- [Activity]: Show every line in the records below that contains the word "help".

- [Supplied material]:
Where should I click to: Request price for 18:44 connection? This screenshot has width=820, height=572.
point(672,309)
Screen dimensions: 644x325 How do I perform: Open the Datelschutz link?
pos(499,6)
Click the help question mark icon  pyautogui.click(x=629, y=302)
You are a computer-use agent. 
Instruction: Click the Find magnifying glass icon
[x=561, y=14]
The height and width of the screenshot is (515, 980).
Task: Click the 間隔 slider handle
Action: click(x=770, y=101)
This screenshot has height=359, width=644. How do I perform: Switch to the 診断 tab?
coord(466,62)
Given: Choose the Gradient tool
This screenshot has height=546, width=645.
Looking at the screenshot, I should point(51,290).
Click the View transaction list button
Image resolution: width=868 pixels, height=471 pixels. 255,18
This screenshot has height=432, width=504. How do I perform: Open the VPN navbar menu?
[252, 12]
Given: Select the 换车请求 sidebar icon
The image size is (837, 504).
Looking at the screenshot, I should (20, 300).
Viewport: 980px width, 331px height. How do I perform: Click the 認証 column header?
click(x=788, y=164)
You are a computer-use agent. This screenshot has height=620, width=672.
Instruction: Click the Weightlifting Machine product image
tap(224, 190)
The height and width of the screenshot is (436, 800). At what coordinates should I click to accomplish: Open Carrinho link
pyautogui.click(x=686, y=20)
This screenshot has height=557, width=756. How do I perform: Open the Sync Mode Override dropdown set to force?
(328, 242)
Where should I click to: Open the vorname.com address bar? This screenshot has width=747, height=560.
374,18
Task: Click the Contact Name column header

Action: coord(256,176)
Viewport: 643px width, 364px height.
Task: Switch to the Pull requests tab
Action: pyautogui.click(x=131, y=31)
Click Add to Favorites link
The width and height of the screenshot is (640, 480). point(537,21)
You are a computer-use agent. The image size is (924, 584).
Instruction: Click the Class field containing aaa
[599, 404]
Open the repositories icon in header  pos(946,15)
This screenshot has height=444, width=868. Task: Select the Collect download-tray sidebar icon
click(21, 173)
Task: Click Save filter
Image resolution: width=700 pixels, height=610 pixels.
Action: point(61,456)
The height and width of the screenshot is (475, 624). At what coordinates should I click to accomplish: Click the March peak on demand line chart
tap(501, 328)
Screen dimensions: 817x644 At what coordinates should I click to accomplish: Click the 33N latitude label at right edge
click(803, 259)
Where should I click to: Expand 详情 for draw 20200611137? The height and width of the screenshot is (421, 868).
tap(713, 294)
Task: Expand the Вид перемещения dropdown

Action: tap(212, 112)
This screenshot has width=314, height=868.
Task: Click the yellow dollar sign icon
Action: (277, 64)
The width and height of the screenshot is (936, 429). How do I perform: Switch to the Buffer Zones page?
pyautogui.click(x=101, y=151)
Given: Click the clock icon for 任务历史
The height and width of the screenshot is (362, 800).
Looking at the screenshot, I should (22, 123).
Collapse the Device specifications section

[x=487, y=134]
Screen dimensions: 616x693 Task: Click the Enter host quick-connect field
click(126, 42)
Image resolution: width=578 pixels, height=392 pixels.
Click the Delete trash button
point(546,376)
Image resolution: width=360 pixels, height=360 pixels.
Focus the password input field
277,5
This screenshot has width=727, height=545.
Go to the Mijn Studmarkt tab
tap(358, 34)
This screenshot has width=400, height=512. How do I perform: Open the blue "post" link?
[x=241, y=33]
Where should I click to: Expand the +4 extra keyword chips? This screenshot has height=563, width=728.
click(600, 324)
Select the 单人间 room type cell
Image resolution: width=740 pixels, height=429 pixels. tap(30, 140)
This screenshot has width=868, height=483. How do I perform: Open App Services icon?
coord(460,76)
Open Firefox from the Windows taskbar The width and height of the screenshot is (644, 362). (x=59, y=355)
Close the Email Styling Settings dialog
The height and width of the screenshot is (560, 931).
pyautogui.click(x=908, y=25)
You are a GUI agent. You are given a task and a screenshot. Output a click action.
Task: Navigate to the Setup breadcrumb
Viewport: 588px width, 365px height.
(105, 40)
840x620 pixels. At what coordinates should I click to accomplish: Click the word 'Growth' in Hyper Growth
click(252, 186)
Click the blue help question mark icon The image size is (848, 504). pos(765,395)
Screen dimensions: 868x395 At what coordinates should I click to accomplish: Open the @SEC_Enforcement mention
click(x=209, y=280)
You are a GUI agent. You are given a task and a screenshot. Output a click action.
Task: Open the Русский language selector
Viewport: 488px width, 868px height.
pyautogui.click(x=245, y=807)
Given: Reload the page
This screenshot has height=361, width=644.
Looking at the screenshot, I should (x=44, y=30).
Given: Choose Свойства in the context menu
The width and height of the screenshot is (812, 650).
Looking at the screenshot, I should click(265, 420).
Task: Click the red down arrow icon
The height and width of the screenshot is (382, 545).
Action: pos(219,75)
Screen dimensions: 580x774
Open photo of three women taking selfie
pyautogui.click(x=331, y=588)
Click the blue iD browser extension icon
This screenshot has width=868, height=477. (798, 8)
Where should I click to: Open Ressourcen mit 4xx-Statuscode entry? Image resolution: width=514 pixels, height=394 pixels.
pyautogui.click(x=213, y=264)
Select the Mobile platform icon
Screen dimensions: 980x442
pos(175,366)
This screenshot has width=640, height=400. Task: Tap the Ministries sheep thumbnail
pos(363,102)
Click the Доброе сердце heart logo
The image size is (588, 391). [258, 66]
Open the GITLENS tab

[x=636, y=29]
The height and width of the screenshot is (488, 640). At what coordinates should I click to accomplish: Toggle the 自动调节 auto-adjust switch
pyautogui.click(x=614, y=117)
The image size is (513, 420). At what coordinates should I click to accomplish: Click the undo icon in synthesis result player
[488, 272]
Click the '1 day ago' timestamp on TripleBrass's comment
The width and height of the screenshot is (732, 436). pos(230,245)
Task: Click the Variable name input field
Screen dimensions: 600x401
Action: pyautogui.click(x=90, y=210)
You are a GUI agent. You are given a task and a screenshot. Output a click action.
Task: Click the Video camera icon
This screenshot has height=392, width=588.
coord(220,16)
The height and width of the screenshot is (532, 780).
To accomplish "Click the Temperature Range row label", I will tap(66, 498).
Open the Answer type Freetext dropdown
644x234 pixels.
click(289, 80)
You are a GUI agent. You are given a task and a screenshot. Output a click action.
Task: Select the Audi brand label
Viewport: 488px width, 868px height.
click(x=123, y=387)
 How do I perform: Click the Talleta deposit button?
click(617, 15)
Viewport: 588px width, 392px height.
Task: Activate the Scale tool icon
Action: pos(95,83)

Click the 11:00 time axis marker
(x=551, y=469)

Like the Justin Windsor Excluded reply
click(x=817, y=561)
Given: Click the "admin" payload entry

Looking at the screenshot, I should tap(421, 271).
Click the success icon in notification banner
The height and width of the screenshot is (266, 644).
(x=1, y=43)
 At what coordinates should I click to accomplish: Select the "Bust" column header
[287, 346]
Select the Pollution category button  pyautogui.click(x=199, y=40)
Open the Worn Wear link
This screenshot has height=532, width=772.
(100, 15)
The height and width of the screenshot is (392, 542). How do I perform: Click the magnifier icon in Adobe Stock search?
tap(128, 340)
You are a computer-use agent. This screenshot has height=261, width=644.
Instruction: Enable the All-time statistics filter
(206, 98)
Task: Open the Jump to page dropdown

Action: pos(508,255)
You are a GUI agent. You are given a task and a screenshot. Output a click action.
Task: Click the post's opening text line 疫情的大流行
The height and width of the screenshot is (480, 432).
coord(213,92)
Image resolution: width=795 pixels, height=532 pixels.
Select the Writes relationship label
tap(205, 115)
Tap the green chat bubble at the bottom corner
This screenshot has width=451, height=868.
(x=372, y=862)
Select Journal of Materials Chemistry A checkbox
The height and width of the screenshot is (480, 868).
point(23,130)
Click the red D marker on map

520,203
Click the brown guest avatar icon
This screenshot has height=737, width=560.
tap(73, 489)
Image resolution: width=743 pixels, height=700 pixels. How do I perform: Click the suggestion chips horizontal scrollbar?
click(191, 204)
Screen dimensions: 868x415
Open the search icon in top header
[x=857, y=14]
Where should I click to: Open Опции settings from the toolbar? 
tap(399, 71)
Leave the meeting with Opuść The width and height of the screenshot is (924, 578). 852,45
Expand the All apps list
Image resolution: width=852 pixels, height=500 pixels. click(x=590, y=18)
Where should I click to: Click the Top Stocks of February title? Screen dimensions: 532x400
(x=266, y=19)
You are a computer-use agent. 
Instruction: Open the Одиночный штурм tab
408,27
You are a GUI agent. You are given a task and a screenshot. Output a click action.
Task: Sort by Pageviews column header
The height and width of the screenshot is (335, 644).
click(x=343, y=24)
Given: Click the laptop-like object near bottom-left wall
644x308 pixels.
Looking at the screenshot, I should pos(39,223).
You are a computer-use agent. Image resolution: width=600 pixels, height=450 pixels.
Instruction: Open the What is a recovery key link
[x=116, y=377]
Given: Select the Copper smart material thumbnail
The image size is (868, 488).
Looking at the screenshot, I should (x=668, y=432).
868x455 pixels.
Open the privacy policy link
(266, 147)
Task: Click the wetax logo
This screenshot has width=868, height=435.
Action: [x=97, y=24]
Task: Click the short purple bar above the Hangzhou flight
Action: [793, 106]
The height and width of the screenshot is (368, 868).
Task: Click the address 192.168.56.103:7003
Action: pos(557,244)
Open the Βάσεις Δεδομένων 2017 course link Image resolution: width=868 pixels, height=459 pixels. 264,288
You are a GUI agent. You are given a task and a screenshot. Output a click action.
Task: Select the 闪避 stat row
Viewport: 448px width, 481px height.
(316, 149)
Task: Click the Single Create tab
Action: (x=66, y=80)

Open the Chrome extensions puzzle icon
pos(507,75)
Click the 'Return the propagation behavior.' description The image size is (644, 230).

- [Task result]:
Click the help question mark icon  pyautogui.click(x=629, y=302)
Click the blue help question mark icon The image size is (848, 504). pos(765,395)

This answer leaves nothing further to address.